I am trying to convert the pytorch model in this link to onnx model using the code below :
device=t.device('cuda:0' if t.cuda.is_available() else 'cpu')
print(device)
faster_rcnn = FasterRCNNVGG16()
trainer = FasterRCNNTrainer(faster_rcnn).cuda()
#trainer = FasterRCNNTrainer(faster_rcnn).to(device)
trainer.load('./checkpoints/model.pth')
dummy_input = t.randn(1, 3, 300, 300, device = 'cuda')
#dummy_input = dummy_input.to(device)
t.onnx.export(faster_rcnn, dummy_input, "model.onnx", verbose = True)
But I get the following error (Sorry for the block quote below stackoverflow wouldn't let the whole trace be in code format and wouldn't let the question be posted otherwise):
Traceback (most recent call last):
small_object_detection_master_samirsen\onnxtest.py", line 44, in <module>
t.onnx.export(faster_rcnn, dummy_input, "fasterrcnn_10120119_06025842847785781.onnx", verbose = True)

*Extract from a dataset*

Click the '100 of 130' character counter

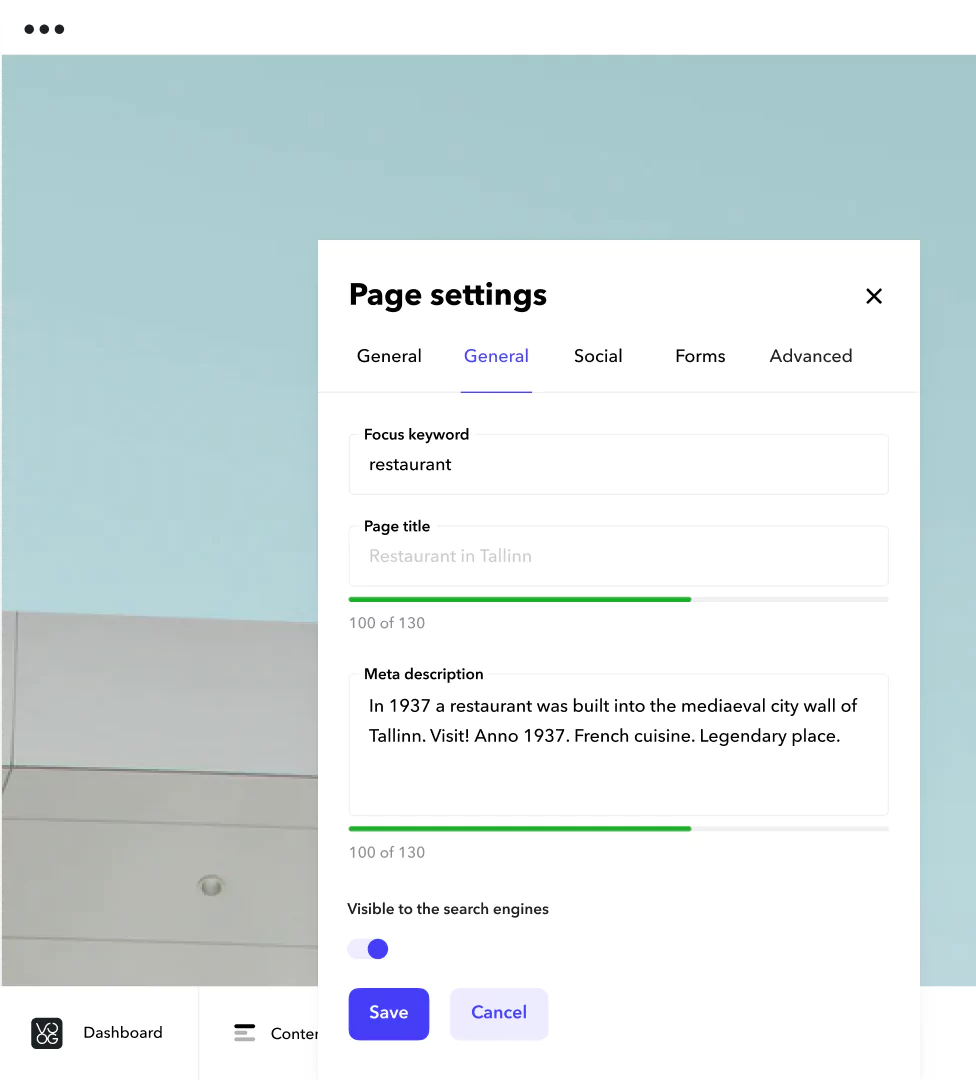point(387,622)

File "C:\Users\HP\AppData\Local\Programs\Python\Python36\lib\site-packages\torch\onnx\__init__.py",
line 132, in export
strip_doc_string, dynamic_axes)
File "C:\Users\HP\AppData\Local\Programs\Python\Python36\lib\site-packages\torch\onnx\utils.py",
line 64, in export
example_outputs=example_outputs, strip_doc_string=strip_doc_string, dynamic_axes=dynamic_axes)
File "C:\Users\HP\AppData\Local\Programs\Python\Python36\lib\site-packages\torch\onnx\utils.py",
line 329, in _export
_retain_param_name, do_constant_folding)
File "C:\Users\HP\AppData\Local\Programs\Python\Python36\lib\site-packages\torch\onnx\utils.py",
line 213, in _model_to_graph
graph, torch_out = _trace_and_get_graph_from_model(model, args, training)

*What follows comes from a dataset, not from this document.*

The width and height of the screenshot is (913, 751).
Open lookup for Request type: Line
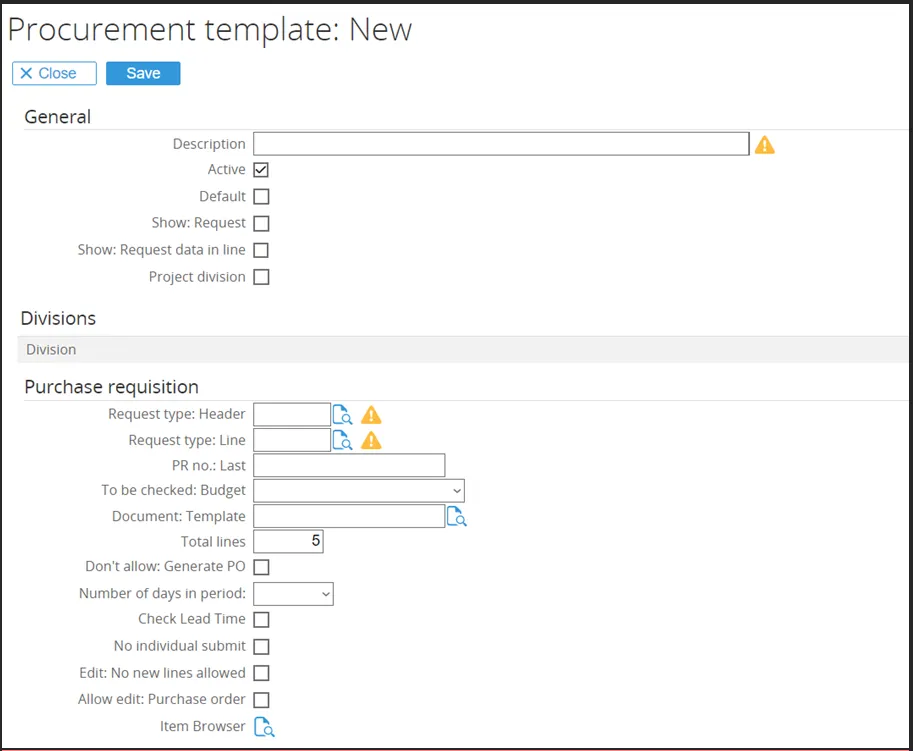pos(342,440)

File "C:\Users\HP\AppData\Local\Programs\Python\Python36\lib\site-packages\torch\onnx\utils.py",
line 171, in _trace_and_get_graph_from_model
trace, torch_out = torch.jit.get_trace_graph(model, args, _force_outplace=True)
File "C:\Users\HP\AppData\Local\Programs\Python\Python36\lib\site-packages\torch\jit__init__.py",
line 256, in get_trace_graph
return LegacyTracedModule(f, _force_outplace, return_inputs)(*args, **kwargs)
File "C:\Users\HP\AppData\Local\Programs\Python\Python36\lib\site-packages\torch\nn\modules\module.py",
line 547, in call
result = self.forward(*input, **kwargs)
File "C:\Users\HP\AppData\Local\Programs\Python\Python36\lib\site-packages\torch\jit__init__.py",
line 323, in forward
out = self.inner(*trace_inputs)
File "C:\Users\HP\AppData\Local\Programs\Python\Python36\lib\site-packages\torch\nn\modules\module.py",
line 545, in call
result = self._slow_forward(*input, **kwargs)
File "C:\Users\HP\AppData\Local\Programs\Python\Python36\lib\site-packages\torch\nn\modules\module.py",
line 531, in _slow_forward
File "C:\Users\HP\AppData\Local\Programs\Python\Python36\lib\site-packages\torch\nn\modules\module.py",
line 531, in _slow_forward
result = self.forward(*input, **kwargs)
File "D:\smallobject2\export test s\small_object_detection_master_samirsen\model\faster_rcnn.py", line
133, in forward
h, rois, roi_indices)
File "C:\Users\HP\AppData\Local\Programs\Python\Python36\lib\site-packages\torch\nn\modules\module.py",
line 545, in call
result = self._slow_forward(*input, **kwargs)
File "C:\Users\HP\AppData\Local\Programs\Python\Python36\lib\site-packages\torch\nn\modules\module.py",
line 531, in _slow_forward
result = self.forward(*input, **kwargs)
File "D:\smallobject2\export test s\small_object_detection_master_samirsen\model\faster_rcnn_vgg16.py",
line 142, in forward
pool = self.roi(x, indices_and_rois)
File "C:\Users\HP\AppData\Local\Programs\Python\Python36\lib\site-packages\torch\nn\modules\module.py",
line 545, in call
result = self._slow_forward(*input, **kwargs)
File "C:\Users\HP\AppData\Local\Programs\Python\Python36\lib\site-packages\torch\nn\modules\module.py",
line 531, in _slow_forward
result = self.forward(*input, **kwargs)
File "D:\smallobject2\export test s\small_object_detection_master_samirsen\model\roi_module.py", line
85, in forward
return self.RoI(x, rois)
RuntimeError: Attempted to trace RoI, but tracing of legacy functions is not supported
This is because ONNX does not support torch.grad.Function. The issue is because ROI class Refer this
To overcome the issue, you have to implement the forward and backward function as a separate function definition rather than a member of ROI class.
The function call to ROI in FasterRCNNVGG16 is supposed to be altered to explicit call forward and backward functions.